What the migration gives you
After a migration your app is a standard React frontend plus a real backend (FastAPI and MongoDB, the same stack Base44 itself runs on), on accounts you own. The mobile side comes ready:
- Your app builds itself into a phone app. From your post-migration page: one click builds the Android app; for the iPhone you paste your Apple key once and we build it on a cloud Mac and upload it straight to TestFlight (Apple's test-install app). No Mac, no Xcode, no terminal.
- Google sign-in actually works in the app. It opens in the proper in-app browser sheet and returns you into the app, signed in, because the login system is your backend now. That's the exact thing nobody can fix from outside Base44. Email/password login is built in too, which is what Apple's reviewers want to see.

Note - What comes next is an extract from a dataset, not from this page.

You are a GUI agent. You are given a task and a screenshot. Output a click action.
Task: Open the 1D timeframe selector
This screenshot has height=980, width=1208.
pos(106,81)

- The shell is yours. App icon generated from your logo, permissions, identifiers, splash: all in your repo, all editable. The things Apple rejects Base44 bundles for are things you can now simply fix.
- Push notifications and in-app purchases become buildable. The migration doesn't pre-wire these, since no tool can know what your app should send or sell. But they stop being impossible: it's your backend, so they get added with the same standard tools every real app uses.

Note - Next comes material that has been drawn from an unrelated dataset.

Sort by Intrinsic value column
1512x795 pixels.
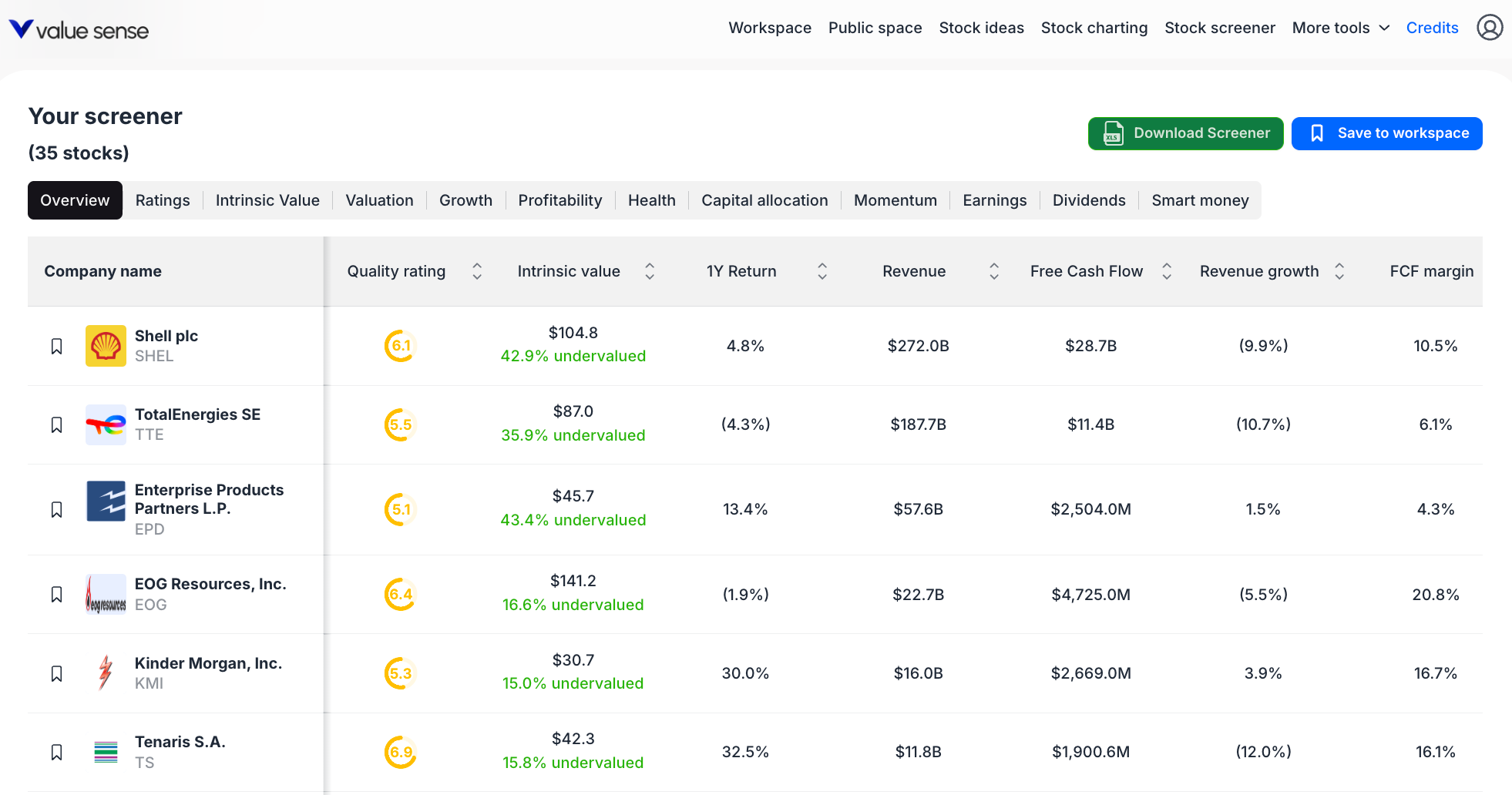point(650,271)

- No monthly platform fee to keep shipping builds. Rebuild whenever you want, forever.
Here's the app-store part after a migration: one click on the button, then the app running on a phone.

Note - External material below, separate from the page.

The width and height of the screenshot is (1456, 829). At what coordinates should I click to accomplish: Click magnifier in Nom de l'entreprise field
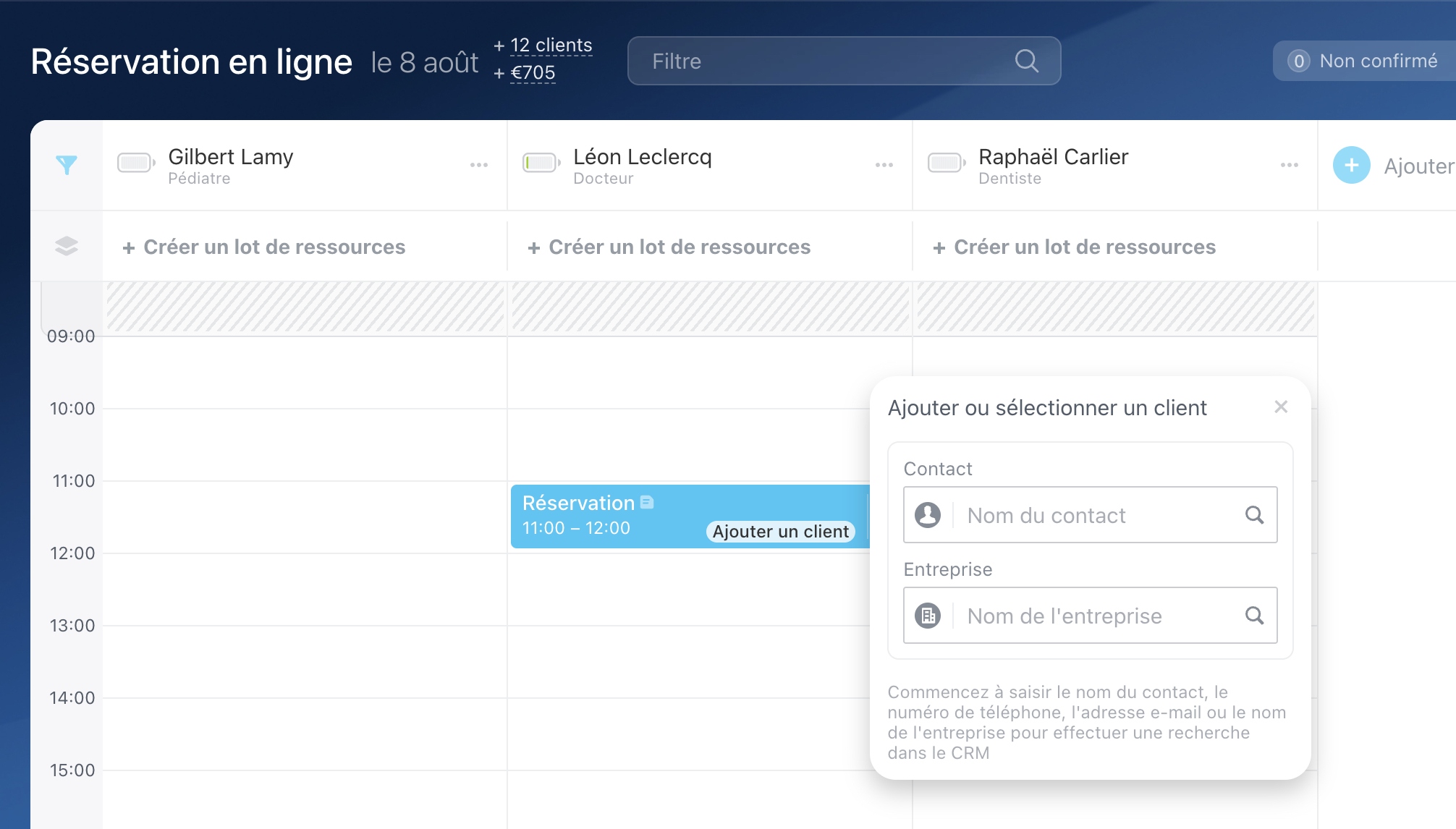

The costs nobody can remove
Whatever path you take, including staying on Base44, the stores themselves have fixed tolls. Apple's Developer Program is $99/year and has to be your own account. Google Play is $25 once, and personal accounts must run a closed test with 12 testers for 14 days before going live (organization accounts skip this). Nobody can publish for you; Apple and Google require the developer's own identity and agreements.
The review checklist that saves you a rejection round
- Selling digital goods? Use Apple/Google's payment systems in the app, and hide any web Stripe checkout on mobile before submitting.
- Offer a login that isn't just Google. Email/password counts.
- Give reviewers a demo account so they can get past your login.
- Link a privacy policy and a support page in the store listing.
- Make it feel like an app, not a website in a frame. Apple's most common rejection for wrapped apps (guideline 4.2, "minimum functionality") is exactly this; push notifications and native touches are the usual fix.
Approval is still Apple's call and can take a round or two. The list above is what actually gets wrapped apps rejected, not a guarantee.
So what should you do?
Simple app, no payments, no Google login? Base44's own wrapper may be all you need. A wrapper service can carry you a bit further if push is your only gap and the double subscription doesn't bother you. But if you want to charge money, a login that works, and an app that's actually yours, there's no workaround: you need to own the code. The migration moves everything -- frontend, backend, database, users -- onto your accounts, hands you a repo that's already mobile-ready, and builds the phone apps for you from there.
All four walls have the same fix: owning your code. That's exactly what the migration does.